Set down exactly the lines running from the line with "Given: Open the Sort dropdown" to the end of the listing below, both ends included.

# # # # # # #

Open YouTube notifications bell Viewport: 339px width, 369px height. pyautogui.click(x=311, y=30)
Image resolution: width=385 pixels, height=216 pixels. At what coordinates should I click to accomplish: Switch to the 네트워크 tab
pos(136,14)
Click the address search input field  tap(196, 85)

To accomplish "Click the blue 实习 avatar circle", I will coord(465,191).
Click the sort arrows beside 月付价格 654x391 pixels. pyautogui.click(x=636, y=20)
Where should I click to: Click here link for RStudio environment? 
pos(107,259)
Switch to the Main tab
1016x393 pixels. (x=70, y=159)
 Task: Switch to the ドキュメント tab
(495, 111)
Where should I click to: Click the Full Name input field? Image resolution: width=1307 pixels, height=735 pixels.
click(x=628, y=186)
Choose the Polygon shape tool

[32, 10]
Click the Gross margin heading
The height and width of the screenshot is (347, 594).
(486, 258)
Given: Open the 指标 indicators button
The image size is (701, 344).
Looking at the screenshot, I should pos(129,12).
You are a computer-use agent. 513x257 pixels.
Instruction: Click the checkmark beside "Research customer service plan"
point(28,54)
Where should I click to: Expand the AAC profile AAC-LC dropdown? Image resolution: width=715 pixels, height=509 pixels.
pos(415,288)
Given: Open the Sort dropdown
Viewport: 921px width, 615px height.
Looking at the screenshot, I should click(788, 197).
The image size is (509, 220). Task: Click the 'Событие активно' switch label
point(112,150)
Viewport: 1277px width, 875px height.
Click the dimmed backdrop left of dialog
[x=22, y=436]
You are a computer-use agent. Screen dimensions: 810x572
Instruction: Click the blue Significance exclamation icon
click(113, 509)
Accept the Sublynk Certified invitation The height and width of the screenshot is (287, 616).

# # # # # # #

## ANSWER AREA
Given: Open the Sort dropdown
Viewport: 921px width, 615px height.
Looking at the screenshot, I should click(788, 197).
The image size is (509, 220). Task: Click the 'Событие активно' switch label
point(112,150)
Viewport: 1277px width, 875px height.
Click the dimmed backdrop left of dialog
[x=22, y=436]
You are a computer-use agent. Screen dimensions: 810x572
Instruction: Click the blue Significance exclamation icon
click(113, 509)
Accept the Sublynk Certified invitation The height and width of the screenshot is (287, 616).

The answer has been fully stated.